Sacramento, California, has become an attractive option for residents fleeing the pricey San Francisco Bay Area. It was just one of a handful of major markets in the state that weathered the downturn well during the pandemic.
“Sacramento made for an appealing landing spot for Bay Area residents in 2020 and 2021, in particular. That was due not only to the relative proximity of those markets, but also to the affordability of Sacramento relative to its neighbor in the southwest,” says Carl Whitaker, director of research and analysis at RealPage. “Even today with robust rent growth occurring for the better part of the past two years, Sacramento’s average rent of $1,960 is more than $1,250 less than that of the Bay Area.”
While Sacramento was oversupplied heading into the Great Recession, Whitaker says that factor along with the broader impacts from the recession led to very little multifamily development in the 2010s. Over the past decade, the capital city’s apartment stock has grown by less than 8,000 units, or just 5.5%. With extremely limited inventory, the past two years of heightened demand has resulted in skyrocketing occupancy and rapid rent appreciation, according to Whitaker. However, the current multifamily development pipeline has picked up, with over 5,000 units underway—two-thirds the amount delivered in the past 10 years.
“Although construction may lend itself to some short-term growing pains, this is probably a good thing for the Sacramento market,” adds Whitaker. “While there is no panacea to affordability issues and limited apartment availability, the closest thing that the industry has is new apartment deliveries. Put another way, the best way to solve the housing shortage is to deliver more housing.”
While the outlook remains positive for the market, Whitaker says questions loom in the coming year, especially as gateway markets like San Francisco are making comebacks from their pandemic lows. “How much of Sacramento’s recent demand surge was temporary due to move-ins from more expensive coastal markets? And can Sacramento’s largely blue-collar economy provide enough demand depth to absorb newly delivered Class A product, which will inherently command top-line rental rates?” he asks. “The last question is especially true within the context of slowing inbound migration, if not outbound migration, heading back to the Bay Area.”

Dataset entries:
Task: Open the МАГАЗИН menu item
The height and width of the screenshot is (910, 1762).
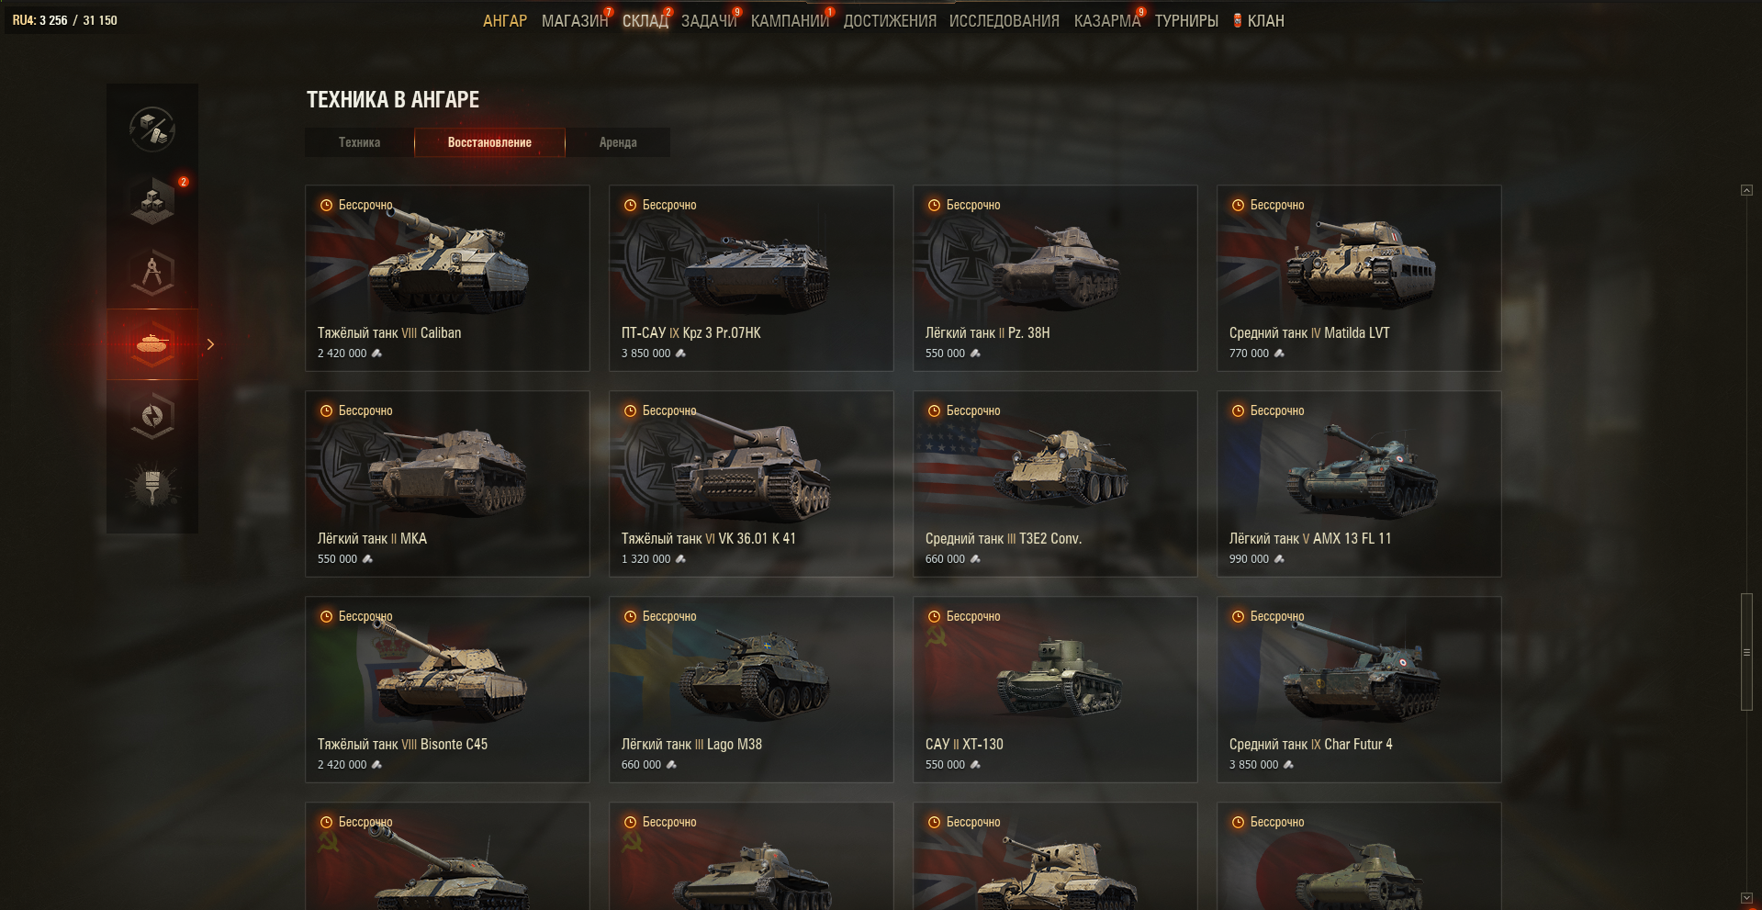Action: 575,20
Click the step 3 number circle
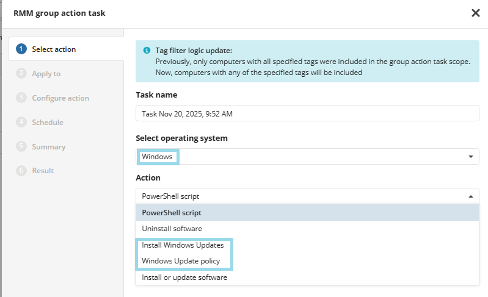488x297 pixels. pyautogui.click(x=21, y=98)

WHAT YOU ARE ASKED TO DO: Rewrite the article on Sacramento's apartment market starting at "Sacramento, California, has" and ending at "during the pandemic.", with "pricey" replaced by "costly".

REPLY TO THE TASK:
Sacramento, California, has become an attractive option for residents fleeing the costly San Francisco Bay Area. It was just one of a handful of major markets in the state that weathered the downturn well during the pandemic.